### [TASK STATEMENT]
Look through the material below. Return exactly the lines from the one with "marzo (660, 1446)" through the one with "Datos de Febrero (250, 2022)", both included.

===

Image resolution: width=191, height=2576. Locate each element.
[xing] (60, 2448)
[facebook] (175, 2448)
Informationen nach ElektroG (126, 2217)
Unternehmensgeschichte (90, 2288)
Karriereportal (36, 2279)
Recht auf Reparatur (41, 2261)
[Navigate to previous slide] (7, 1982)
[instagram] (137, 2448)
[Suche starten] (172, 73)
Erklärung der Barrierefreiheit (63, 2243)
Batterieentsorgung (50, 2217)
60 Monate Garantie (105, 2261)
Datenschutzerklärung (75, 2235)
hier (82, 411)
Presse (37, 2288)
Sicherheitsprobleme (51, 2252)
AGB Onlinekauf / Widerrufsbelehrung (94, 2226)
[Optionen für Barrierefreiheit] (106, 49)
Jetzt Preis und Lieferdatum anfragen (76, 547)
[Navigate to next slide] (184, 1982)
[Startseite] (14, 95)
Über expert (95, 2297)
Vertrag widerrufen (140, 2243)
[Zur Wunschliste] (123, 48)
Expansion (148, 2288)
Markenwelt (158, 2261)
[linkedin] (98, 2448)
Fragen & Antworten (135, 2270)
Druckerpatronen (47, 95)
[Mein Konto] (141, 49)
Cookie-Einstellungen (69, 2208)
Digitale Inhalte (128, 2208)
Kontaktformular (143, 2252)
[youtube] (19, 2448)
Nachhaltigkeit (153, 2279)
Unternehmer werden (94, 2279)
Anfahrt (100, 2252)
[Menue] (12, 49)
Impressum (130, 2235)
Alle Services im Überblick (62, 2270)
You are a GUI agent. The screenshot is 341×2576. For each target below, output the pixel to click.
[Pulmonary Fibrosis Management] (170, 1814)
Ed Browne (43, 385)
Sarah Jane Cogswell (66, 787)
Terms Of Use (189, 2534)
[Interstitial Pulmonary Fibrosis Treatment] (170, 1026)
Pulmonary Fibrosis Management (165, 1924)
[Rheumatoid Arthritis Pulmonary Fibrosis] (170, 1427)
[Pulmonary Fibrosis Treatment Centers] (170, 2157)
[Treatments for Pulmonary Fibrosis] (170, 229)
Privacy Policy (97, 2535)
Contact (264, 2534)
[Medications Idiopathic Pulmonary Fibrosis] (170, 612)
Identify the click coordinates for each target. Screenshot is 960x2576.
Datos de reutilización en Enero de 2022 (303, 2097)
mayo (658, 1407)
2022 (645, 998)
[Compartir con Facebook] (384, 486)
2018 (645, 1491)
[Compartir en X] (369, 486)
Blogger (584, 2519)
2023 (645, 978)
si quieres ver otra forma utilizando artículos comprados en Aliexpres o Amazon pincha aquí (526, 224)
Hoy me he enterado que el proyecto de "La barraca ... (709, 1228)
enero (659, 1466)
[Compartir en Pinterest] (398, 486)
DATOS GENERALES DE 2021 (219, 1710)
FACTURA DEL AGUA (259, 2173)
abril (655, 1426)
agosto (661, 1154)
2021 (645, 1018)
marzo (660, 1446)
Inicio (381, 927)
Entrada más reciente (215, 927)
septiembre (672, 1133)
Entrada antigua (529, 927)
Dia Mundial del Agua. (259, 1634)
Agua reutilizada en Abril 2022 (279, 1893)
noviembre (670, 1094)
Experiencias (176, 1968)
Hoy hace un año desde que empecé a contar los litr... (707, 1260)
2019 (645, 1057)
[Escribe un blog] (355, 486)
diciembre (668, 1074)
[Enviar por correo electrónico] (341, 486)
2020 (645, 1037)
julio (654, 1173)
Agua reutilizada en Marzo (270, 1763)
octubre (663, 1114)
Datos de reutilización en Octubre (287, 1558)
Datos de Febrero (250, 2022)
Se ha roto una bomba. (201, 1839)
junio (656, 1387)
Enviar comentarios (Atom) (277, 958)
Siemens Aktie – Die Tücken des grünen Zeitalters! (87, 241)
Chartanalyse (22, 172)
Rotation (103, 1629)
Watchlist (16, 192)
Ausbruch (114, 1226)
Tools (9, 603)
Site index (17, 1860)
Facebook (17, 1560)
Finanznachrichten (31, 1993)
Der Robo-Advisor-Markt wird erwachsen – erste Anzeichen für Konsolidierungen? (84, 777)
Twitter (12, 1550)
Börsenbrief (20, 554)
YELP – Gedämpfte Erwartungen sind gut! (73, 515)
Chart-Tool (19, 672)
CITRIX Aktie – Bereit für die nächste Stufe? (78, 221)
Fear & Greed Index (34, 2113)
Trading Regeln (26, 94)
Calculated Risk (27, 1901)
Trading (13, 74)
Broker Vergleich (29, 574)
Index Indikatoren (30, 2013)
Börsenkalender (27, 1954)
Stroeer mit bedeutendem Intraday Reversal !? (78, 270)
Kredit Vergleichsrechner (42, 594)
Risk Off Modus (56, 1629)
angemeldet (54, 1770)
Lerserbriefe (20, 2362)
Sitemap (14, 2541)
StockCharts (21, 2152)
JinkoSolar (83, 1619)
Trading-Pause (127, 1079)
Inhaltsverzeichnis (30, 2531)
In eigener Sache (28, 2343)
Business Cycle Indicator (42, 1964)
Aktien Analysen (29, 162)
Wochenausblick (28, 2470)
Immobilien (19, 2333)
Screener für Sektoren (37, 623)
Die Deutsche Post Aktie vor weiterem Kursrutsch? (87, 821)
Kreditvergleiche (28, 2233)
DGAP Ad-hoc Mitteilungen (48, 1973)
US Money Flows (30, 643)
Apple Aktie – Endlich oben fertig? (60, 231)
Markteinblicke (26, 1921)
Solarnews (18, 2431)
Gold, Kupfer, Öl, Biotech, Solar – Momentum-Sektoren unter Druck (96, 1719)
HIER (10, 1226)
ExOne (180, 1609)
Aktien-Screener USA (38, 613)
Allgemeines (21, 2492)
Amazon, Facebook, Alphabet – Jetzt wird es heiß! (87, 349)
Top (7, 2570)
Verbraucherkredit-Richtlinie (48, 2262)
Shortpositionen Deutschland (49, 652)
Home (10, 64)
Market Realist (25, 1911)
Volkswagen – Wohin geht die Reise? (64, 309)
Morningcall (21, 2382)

===

### [TASK ANSWER]
marzo (660, 1446)
Inicio (381, 927)
Entrada más reciente (215, 927)
septiembre (672, 1133)
Entrada antigua (529, 927)
Dia Mundial del Agua. (259, 1634)
Agua reutilizada en Abril 2022 (279, 1893)
noviembre (670, 1094)
Experiencias (176, 1968)
Hoy hace un año desde que empecé a contar los litr... (707, 1260)
2019 (645, 1057)
[Escribe un blog] (355, 486)
diciembre (668, 1074)
[Enviar por correo electrónico] (341, 486)
2020 (645, 1037)
julio (654, 1173)
Agua reutilizada en Marzo (270, 1763)
octubre (663, 1114)
Datos de reutilización en Octubre (287, 1558)
Datos de Febrero (250, 2022)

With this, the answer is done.